MANCHESTER, April 12. JAMES Gibson, of Loughborough University, established a Commonwealth record of 1:00.69 in the 100m breaststroke at the British Championships at Manchester Aquatics Centre, scene of the Commonwealth Games in July.

His speed helped to draw English rival Darren Mew, of University of Bath, inside the British record time of 1:01.20 that Mew had established in his semifinal on Thursday to confine Nick Gillingham's 10-year-old national mark of 1:01.33 – the world's fastest time in
1992 – to history.

The standard raised, Gibson, 22, laid down the gauntlet to Mew, also 22, in the final when he touched at half-way in 28.41 seconds, 8-hundredths of a second inside world record pace, the man from Bath a touch behind on 28.81. Was the pattern of the semifinal, in which Mew passed Gibson in the final 5 metres, about to repeat itself? The answer was an emphatic "no way."
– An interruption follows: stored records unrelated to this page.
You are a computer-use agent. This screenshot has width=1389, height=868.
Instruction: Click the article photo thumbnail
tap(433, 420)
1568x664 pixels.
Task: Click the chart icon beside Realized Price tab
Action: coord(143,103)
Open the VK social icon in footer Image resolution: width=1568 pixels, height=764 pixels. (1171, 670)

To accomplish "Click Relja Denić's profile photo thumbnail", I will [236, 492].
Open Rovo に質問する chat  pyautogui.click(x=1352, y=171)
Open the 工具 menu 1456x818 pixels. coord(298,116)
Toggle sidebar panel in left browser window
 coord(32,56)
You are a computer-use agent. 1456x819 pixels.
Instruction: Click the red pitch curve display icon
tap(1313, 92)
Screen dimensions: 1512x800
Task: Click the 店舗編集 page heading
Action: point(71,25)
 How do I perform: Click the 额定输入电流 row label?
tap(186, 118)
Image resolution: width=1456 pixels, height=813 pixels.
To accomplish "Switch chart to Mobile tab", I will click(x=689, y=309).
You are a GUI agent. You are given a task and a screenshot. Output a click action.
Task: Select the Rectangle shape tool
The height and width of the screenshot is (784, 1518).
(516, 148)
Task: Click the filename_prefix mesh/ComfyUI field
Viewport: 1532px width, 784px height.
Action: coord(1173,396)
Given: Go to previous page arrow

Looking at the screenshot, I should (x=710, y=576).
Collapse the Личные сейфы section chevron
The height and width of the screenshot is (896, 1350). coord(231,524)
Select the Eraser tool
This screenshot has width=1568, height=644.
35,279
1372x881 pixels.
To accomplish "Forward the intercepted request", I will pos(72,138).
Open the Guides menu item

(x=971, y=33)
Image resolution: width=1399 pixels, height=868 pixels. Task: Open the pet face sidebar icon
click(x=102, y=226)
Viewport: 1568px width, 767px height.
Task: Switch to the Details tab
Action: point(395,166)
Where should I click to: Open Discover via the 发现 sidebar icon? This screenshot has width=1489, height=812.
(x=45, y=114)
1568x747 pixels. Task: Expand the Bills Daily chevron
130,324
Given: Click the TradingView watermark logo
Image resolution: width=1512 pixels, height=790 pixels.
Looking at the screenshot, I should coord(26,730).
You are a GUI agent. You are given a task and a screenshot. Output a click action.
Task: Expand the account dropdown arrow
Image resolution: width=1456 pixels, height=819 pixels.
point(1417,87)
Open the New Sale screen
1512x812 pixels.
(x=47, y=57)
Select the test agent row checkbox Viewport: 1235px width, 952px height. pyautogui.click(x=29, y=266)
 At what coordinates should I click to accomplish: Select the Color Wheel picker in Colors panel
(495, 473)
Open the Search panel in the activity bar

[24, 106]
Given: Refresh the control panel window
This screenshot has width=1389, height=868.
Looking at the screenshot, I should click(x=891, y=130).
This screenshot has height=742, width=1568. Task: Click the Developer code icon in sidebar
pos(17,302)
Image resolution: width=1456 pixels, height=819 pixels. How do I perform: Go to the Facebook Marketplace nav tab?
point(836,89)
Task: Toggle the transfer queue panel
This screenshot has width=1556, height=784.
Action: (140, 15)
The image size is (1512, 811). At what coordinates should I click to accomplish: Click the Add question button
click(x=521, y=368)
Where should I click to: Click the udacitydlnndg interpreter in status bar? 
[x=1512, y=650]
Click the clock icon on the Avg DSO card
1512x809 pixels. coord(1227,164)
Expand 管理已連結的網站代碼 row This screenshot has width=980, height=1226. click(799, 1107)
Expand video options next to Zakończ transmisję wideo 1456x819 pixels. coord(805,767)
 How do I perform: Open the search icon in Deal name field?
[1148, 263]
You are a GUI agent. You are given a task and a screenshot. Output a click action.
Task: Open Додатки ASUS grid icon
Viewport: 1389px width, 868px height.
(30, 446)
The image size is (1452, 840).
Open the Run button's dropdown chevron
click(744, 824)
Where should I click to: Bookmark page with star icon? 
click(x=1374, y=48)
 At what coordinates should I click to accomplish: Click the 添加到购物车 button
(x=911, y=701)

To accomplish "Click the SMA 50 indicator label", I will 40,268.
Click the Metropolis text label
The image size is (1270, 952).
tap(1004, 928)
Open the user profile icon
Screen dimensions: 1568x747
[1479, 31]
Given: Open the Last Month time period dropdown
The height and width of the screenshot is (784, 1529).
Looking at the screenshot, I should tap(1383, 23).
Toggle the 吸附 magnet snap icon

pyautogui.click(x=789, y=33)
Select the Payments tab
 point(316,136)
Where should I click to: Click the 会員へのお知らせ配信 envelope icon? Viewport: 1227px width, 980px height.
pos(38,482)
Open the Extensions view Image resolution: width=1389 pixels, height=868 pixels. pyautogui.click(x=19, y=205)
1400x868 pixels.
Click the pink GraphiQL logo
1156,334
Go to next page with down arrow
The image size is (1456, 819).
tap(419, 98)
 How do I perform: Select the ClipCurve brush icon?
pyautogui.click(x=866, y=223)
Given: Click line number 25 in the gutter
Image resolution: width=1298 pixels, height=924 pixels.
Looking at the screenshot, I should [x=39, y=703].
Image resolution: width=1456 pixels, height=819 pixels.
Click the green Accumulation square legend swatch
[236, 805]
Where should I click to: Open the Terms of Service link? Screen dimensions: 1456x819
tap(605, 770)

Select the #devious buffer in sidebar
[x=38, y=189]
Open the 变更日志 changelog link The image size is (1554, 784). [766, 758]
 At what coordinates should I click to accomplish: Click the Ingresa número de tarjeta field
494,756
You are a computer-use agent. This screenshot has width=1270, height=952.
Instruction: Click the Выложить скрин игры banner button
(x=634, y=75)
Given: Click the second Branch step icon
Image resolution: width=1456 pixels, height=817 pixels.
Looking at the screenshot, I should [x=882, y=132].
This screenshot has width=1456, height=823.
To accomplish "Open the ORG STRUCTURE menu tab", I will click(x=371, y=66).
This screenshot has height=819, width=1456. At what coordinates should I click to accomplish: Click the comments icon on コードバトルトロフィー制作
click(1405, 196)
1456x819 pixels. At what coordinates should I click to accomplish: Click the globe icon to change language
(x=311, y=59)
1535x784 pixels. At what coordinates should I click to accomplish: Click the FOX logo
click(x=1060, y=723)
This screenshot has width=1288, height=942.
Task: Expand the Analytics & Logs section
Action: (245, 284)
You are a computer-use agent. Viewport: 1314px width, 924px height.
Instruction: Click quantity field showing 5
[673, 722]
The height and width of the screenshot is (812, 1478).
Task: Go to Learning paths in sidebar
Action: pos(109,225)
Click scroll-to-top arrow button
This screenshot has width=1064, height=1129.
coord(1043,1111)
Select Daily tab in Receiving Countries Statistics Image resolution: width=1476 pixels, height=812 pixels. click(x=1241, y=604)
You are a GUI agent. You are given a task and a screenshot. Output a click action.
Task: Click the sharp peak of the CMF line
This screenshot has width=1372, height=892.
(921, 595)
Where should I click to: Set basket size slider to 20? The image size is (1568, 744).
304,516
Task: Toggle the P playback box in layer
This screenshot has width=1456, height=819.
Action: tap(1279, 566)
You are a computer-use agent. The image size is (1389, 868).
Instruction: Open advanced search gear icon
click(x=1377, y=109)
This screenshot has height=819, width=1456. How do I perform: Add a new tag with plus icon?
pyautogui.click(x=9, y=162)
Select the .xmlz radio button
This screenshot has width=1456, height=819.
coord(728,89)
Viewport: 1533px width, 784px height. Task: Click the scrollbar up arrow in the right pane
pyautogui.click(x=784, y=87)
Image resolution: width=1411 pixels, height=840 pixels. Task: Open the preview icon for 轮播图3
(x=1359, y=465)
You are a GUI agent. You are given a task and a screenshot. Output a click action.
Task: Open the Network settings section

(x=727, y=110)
Hanging on for dear life, Gibson stopped the clock 0.26 seconds inside the Commonwealth record that had been held by Canada's Morgan Knabe for less than a month. Mew was second in 1:01.14, with Adam Whitehead,
the 200m specialist from City of Coventry, racing inside 1 minute 2 seconds for the first time to take the bronze medal 1:01.72.

Gibson said: "I've been swimming superbly in training. I've been trying to perfect my stroke…getting to the Commonwealth games will fulfil a lifetime's ambition."

Like Gibson, Sarah Price, of Barnet, is a favourite to win at the Games in the summer, after retaining her British title over 100m backstroke in 1:01.51, just 0.19 seconds outside her own Commonwealth record.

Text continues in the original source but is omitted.